=== Text shown ===
Why Are We Here?
I thought for a while about whether or not I was going to write about my experience with cancer. I wasn’t sure if anyone would be interested in reading about lil’ ol’ moi and maybe this journey was just for me to have in my heart and soul. But then I would meet someone going through a similar experience ― not necessarily cancer even, but any daunting life challenge ― and I felt a profound desire to be a support and perhaps a guide for them. Their response was always so positive and appreciative and it gave even more meaning to everything I’ve been through. Then I would meet someone’s friend or family member who was caring for someone in this situation, and they were feeling so helpless. I found myself compelled again to share about my experience, trying to give them a sense of what their loved one might be feeling and needing, encourage them to hang in there, and assure them how much their support and even just their presence means to people like us when we’re in the thick of this major event in our lives. It is impossible to truly understand how it feels to go through these kinds of physical and emotional challenges if you are on the outside looking in, even if you’ve been through it many times with a family member or friend. Especially because oftentimes the person going through it must turn inward and they are unable to truly share their experience with those who so desperately want to help.
=== Dataset entries ===
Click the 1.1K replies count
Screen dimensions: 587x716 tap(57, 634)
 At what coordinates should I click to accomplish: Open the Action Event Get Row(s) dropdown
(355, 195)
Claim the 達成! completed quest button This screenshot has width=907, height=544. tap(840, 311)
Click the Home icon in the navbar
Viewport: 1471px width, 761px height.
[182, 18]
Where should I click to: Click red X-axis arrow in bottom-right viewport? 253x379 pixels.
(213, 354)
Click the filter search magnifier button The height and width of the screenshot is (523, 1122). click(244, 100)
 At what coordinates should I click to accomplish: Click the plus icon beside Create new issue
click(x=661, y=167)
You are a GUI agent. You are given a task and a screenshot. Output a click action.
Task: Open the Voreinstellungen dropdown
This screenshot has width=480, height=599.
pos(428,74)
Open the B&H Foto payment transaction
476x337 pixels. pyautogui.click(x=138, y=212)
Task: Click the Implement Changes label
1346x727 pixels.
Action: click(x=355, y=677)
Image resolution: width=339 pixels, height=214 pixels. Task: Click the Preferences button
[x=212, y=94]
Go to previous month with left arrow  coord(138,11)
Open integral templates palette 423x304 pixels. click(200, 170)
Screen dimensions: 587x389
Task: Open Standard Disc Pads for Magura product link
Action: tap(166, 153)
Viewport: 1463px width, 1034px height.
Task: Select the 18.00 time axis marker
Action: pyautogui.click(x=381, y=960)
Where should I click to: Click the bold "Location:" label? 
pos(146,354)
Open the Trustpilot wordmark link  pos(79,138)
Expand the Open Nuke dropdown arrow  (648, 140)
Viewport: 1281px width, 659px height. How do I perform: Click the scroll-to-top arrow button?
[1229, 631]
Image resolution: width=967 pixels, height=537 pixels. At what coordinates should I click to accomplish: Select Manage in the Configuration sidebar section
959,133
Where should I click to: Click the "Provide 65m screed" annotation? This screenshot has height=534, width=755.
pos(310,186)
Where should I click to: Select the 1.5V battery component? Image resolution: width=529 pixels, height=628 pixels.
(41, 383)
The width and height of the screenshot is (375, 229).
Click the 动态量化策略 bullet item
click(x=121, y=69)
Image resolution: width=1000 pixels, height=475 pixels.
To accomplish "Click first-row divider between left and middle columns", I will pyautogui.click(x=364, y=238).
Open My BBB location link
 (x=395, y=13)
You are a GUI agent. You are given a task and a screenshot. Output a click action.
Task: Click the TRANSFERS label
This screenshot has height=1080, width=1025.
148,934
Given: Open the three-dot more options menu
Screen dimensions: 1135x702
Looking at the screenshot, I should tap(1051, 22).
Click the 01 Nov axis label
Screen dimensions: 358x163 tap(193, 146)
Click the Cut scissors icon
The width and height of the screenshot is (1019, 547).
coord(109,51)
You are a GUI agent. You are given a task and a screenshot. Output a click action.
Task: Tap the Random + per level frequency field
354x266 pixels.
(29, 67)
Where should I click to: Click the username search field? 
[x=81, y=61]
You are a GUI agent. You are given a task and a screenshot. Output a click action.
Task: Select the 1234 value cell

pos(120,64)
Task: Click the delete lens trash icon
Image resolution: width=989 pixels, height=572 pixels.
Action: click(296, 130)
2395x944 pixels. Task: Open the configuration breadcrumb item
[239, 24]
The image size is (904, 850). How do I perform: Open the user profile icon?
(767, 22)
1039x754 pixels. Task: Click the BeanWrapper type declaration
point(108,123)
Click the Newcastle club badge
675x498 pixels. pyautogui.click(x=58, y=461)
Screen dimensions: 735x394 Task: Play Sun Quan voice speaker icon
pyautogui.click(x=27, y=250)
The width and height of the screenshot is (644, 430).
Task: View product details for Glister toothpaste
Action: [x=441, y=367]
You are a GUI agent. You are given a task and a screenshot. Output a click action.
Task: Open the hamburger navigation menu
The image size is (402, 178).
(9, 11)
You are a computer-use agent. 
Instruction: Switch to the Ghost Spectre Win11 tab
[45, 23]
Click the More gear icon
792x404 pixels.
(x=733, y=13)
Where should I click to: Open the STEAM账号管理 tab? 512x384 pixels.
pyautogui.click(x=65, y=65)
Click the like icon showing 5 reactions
===
Aim of the task:
Answer these questions using the text about sharing a cancer experience.
(a) What was the writer unsure about when deciding whether to write about the experience with cancer?
(b) How did people facing a daunting life challenge respond when the writer offered support?
(c) How were the friends and family members caring for someone in this situation feeling?
The records have no connection to the text.

Solution to the exercise:
(a) The writer was unsure whether anyone would be interested in reading about them, and wondered if the journey was only meant to be kept in their heart and soul.
(b) Their response was always very positive and appreciative.
(c) They were feeling very helpless.